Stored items
┌────────
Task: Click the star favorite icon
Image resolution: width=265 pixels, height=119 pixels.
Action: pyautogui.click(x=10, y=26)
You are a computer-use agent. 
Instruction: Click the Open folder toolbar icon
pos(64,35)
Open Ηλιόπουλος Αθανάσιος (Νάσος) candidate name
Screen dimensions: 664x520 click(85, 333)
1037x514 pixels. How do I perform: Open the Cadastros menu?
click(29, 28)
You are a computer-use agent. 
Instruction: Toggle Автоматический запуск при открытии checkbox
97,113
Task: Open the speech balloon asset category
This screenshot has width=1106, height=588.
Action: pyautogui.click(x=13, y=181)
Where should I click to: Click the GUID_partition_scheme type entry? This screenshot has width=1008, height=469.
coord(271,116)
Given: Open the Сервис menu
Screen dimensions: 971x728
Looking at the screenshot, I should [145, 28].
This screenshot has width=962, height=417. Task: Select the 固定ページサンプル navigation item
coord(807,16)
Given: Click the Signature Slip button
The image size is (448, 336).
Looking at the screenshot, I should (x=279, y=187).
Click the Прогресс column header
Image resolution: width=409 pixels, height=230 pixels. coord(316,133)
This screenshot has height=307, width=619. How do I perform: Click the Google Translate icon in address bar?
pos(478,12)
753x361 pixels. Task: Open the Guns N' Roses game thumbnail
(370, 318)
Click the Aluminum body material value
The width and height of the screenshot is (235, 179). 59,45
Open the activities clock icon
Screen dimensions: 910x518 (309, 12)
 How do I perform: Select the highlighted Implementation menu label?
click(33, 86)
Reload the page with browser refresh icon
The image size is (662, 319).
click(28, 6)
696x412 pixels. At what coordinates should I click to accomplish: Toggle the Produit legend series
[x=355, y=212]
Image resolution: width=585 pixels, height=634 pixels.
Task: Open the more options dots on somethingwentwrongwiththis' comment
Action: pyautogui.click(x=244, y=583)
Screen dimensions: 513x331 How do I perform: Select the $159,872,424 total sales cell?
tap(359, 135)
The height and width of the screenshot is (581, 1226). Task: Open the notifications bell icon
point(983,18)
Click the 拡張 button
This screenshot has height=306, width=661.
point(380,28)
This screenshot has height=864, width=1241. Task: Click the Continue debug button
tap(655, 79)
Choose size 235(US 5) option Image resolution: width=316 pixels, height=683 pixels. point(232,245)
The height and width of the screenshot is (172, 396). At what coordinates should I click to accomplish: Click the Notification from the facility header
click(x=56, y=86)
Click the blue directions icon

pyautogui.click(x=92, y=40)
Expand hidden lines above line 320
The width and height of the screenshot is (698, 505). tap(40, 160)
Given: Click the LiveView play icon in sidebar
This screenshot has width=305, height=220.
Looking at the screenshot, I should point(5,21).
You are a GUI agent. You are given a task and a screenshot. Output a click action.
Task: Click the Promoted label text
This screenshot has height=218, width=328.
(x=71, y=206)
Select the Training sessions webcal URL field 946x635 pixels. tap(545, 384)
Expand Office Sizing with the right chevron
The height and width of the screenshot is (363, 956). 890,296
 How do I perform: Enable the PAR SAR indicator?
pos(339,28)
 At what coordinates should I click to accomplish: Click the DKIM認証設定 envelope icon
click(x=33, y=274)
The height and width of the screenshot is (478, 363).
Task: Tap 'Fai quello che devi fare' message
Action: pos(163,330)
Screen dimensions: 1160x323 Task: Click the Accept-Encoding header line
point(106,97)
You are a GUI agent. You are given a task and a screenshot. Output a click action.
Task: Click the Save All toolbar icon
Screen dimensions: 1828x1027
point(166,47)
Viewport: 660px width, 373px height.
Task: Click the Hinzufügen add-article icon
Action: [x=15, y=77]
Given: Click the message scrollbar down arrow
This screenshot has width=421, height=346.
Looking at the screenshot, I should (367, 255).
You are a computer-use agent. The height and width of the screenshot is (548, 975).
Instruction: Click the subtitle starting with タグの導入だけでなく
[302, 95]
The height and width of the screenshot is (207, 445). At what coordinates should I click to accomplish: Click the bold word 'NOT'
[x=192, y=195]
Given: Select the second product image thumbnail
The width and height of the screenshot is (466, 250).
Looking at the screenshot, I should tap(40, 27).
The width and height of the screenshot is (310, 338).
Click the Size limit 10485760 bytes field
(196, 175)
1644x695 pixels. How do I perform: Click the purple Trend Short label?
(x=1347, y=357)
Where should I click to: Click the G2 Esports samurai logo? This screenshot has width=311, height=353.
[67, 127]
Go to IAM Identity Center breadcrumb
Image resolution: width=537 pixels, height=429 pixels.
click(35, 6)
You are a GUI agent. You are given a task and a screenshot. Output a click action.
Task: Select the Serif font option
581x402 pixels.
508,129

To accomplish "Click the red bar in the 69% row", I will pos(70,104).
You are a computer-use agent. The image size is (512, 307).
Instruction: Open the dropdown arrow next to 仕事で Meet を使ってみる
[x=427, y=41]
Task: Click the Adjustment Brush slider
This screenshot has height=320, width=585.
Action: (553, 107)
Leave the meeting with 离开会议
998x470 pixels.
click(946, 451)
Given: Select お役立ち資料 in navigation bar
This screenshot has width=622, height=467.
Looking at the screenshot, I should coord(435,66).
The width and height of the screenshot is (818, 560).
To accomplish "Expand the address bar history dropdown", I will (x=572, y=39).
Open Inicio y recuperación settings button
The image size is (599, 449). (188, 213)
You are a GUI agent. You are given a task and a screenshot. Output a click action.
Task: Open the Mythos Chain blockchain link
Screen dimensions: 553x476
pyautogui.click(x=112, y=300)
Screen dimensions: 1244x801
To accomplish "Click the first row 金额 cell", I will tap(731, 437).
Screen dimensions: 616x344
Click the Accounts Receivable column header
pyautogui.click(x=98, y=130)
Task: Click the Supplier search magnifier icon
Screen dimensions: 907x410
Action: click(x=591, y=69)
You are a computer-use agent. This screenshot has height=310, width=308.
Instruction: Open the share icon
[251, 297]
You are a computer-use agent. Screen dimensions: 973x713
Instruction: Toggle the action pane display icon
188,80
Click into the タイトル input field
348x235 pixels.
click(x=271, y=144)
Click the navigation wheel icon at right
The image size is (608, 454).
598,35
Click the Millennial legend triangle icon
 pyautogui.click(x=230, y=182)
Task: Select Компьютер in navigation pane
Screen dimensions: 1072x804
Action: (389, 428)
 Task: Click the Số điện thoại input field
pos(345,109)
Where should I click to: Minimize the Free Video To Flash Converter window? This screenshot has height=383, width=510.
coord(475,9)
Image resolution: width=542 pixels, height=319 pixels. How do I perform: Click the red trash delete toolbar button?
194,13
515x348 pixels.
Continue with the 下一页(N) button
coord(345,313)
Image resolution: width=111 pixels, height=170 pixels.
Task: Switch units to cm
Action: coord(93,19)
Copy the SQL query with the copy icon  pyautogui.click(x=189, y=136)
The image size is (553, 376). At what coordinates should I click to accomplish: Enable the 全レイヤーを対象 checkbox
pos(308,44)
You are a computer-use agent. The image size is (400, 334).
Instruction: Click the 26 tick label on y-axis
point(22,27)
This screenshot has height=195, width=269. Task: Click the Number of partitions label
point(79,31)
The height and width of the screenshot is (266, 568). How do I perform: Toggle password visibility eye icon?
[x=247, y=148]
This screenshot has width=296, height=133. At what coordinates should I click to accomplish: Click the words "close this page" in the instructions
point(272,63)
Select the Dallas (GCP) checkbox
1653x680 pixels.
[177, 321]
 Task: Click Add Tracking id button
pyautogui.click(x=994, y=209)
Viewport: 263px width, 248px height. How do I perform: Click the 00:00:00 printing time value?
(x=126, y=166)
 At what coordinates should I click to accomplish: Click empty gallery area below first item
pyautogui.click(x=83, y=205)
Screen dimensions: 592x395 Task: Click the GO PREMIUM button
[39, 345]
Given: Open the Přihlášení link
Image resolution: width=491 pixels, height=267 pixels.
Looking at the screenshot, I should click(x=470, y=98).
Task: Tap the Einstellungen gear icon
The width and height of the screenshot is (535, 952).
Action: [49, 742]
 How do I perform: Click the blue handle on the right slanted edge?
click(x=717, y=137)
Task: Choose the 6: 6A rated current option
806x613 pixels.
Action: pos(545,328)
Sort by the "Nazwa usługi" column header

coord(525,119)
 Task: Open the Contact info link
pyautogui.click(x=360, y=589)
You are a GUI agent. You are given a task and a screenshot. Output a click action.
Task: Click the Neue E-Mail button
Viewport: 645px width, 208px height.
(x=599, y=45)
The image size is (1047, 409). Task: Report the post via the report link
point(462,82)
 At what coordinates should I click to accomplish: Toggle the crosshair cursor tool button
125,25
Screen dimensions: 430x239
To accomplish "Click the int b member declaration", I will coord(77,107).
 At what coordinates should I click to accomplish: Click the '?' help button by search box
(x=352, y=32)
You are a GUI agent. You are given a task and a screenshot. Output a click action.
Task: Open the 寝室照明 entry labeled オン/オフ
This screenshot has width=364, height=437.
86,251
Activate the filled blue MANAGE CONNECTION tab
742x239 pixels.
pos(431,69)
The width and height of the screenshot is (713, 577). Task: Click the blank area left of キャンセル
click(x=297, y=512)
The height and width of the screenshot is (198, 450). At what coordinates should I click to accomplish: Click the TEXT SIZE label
└────────
Find the line that contains "Task: Open the Contact info link" in the data above. Reproduce it and every later line exactly, through the last one.

 Task: Open the Contact info link
pyautogui.click(x=360, y=589)
You are a GUI agent. You are given a task and a screenshot. Output a click action.
Task: Click the Neue E-Mail button
Viewport: 645px width, 208px height.
(x=599, y=45)
The image size is (1047, 409). Task: Report the post via the report link
point(462,82)
 At what coordinates should I click to accomplish: Toggle the crosshair cursor tool button
125,25
Screen dimensions: 430x239
To accomplish "Click the int b member declaration", I will coord(77,107).
 At what coordinates should I click to accomplish: Click the '?' help button by search box
(x=352, y=32)
You are a GUI agent. You are given a task and a screenshot. Output a click action.
Task: Open the 寝室照明 entry labeled オン/オフ
This screenshot has width=364, height=437.
86,251
Activate the filled blue MANAGE CONNECTION tab
742x239 pixels.
pos(431,69)
The width and height of the screenshot is (713, 577). Task: Click the blank area left of キャンセル
click(x=297, y=512)
The height and width of the screenshot is (198, 450). At what coordinates should I click to accomplish: Click the TEXT SIZE label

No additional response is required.